_TASKS FOR THIS EXERCISE:_
1) Summarize the auditor vignette in two sentences.
2) Retype the auditor vignette from "This vignette demonstrates" up to and including "in deeper analyses.".
## START TEXT SEGMENT
This vignette demonstrates how to
use the auditor
package for auditing residuals of machine learning
models. The residual is the difference between the observed value and
the value predicted by model. The auditor provides methods for model
verification and validation by error analysis. It helps in finding
answers to questions that may be crucial in deeper analyses.
Many algorithms, such as random forests and neutral networks are sometimes treated as black boxes and there is a lack of techniques that help in the analysis of errors in those models. Most methods provided in auditor package are model-agnostic, what means that they can be used regardless of expected distribution of residuals.
Use case - predicting a length of life
To illustrate application of auditor
we will use dataset
“dragons” available in the DALEX
package. The dataset contains characteristics of fictional creatures
(dragons), like year of birth, height, weight, etc (see below). The goal
is to predict the length of life of dragons (a regression problem).
## year_of_birth height weight scars colour year_of_discovery
## 1 -1291 59.40365 15.32391 7 red 1700
## 2 1589 46.21374 11.80819 5 red 1700
## 3 1528 49.17233 13.34482 6 red 1700
## 4 1645 48.29177 13.27427 5 green 1700
## 5 -8 49.99679 13.08757 1 red 1700
## 6 915 45.40876 11.48717 2 red 1700
## number_of_lost_teeth life_length
## 1 25 1368.4331
## 2 28 1377.0474
## 3 38 1603.9632
## 4 33 1434.4222
## 5 18 985.4905
## 6 20 969.5682
First, we need models to compare. We selected linear regression and random forest because of their different structures. Linear regression model linear relationships between target response and independent variables, while random forest should be able to capture also non-linear relationships between variables.
Analysis begins with creation of an explainer object with
explain
function from DALEX
package. Explainer
wraps a model with its meta-data, such as dataset that was used for
training or observed response.
lm_exp <- DALEX::explain(lm_model, label = "lm", data = dragons, y = dragons$life_length)
## END TEXT SEGMENT
## START INFORMATION SHOWN
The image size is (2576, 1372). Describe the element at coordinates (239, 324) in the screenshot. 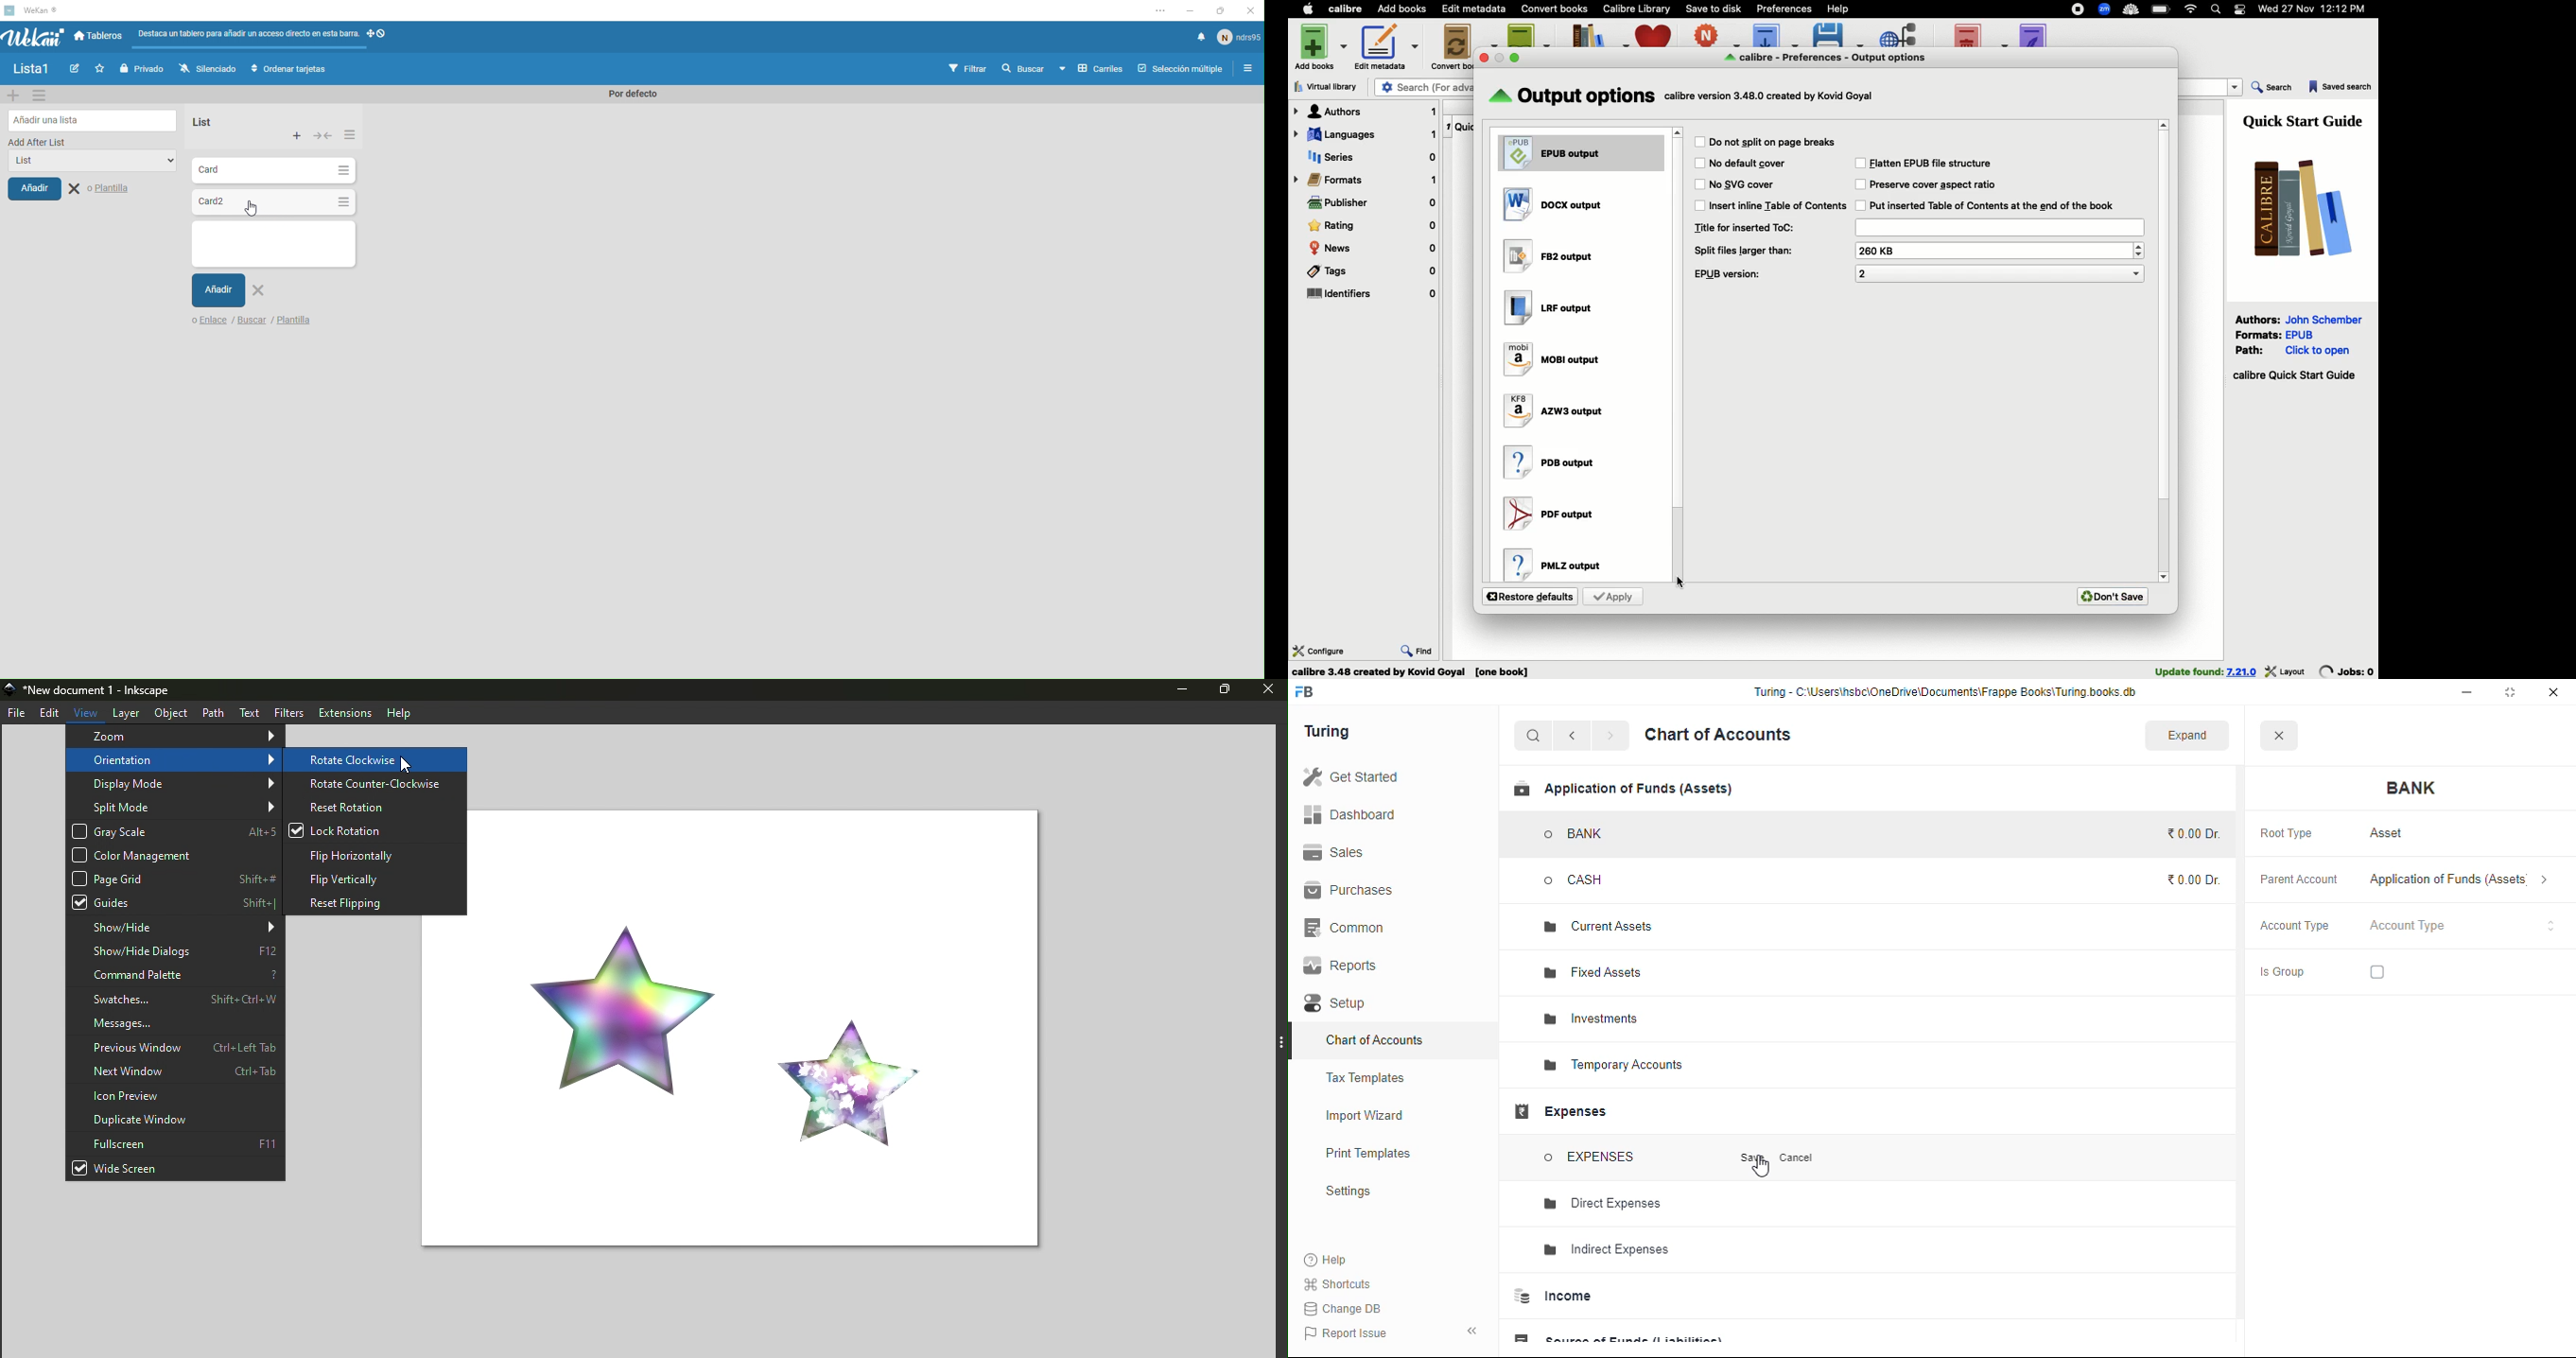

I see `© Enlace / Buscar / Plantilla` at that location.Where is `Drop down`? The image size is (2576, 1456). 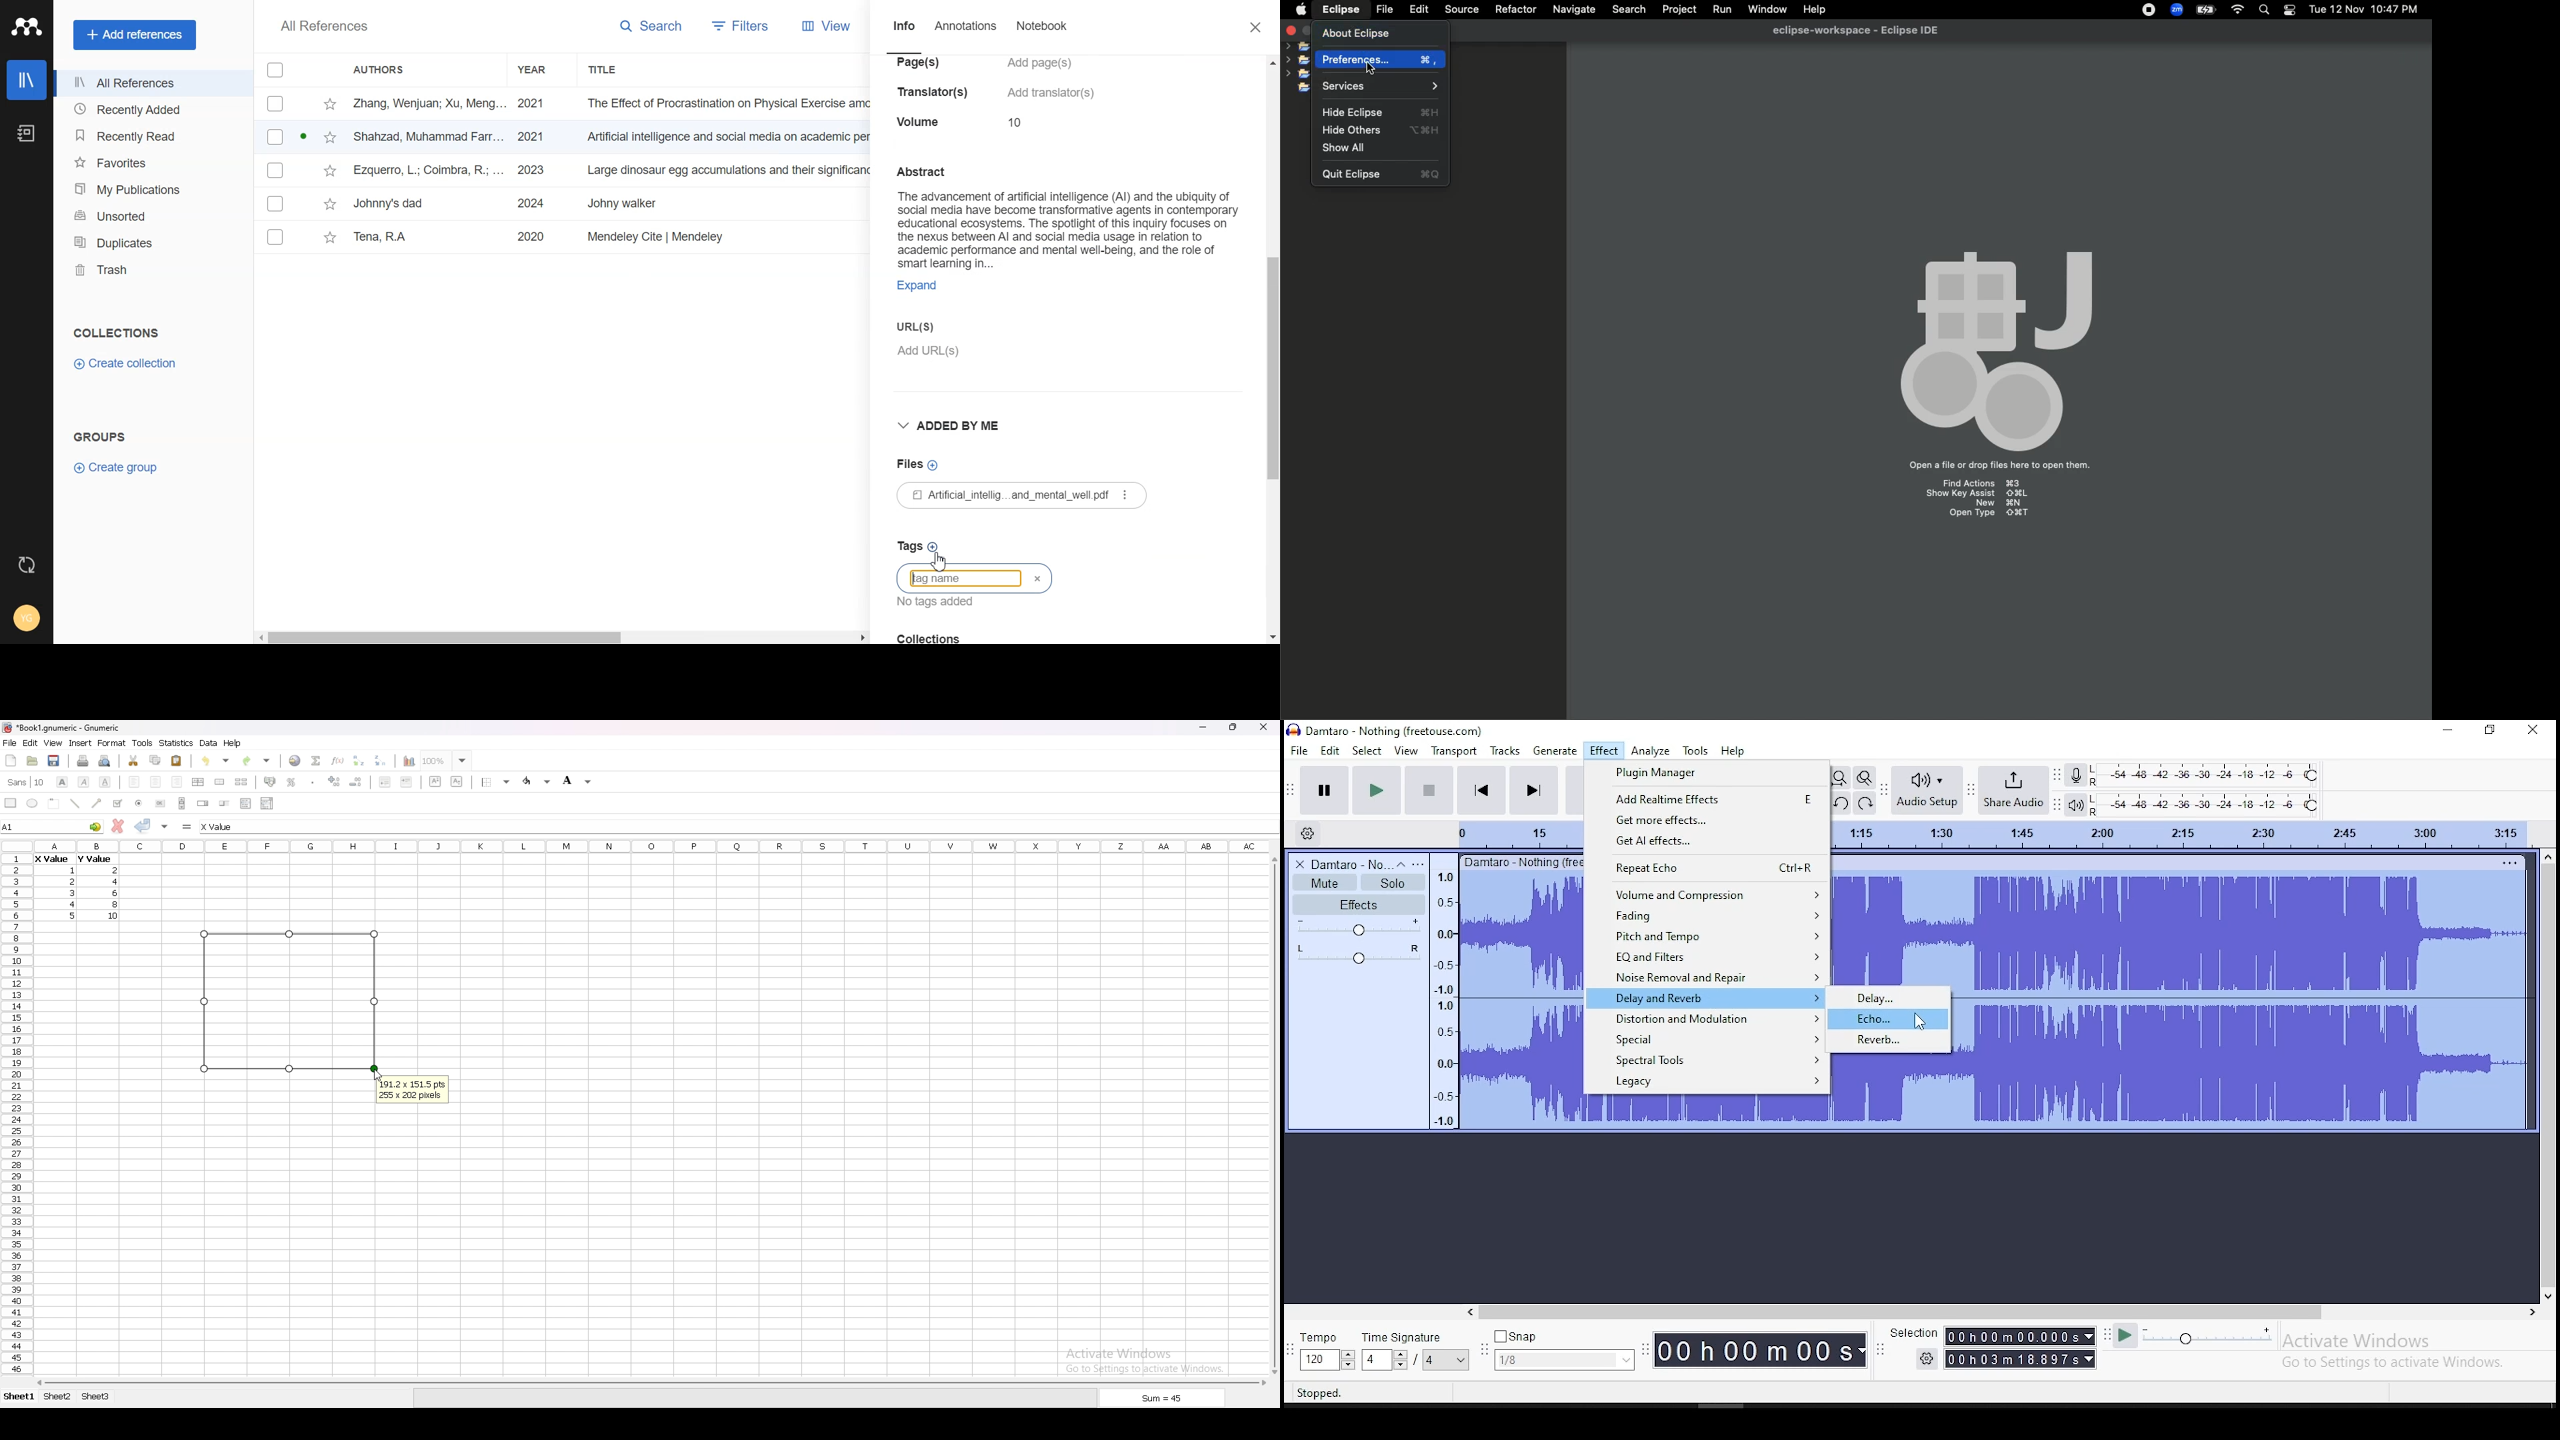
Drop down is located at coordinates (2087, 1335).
## END INFORMATION SHOWN
_THE RESPONSES:_
1) The vignette shows how to use the auditor package to audit residuals (the differences between observed and model-predicted values) of machine learning models, through mostly model-agnostic methods for verification and validation by error analysis. Its use case predicts the length of life of fictional dragons from the "dragons" dataset in the DALEX package, comparing linear regression and random forest models, and begins by wrapping a model with its metadata in an explainer object created with the DALEX explain function.

2)
This vignette demonstrates how to
use the auditor
package for auditing residuals of machine learning
models. The residual is the difference between the observed value and
the value predicted by model. The auditor provides methods for model
verification and validation by error analysis. It helps in finding
answers to questions that may be crucial in deeper analyses.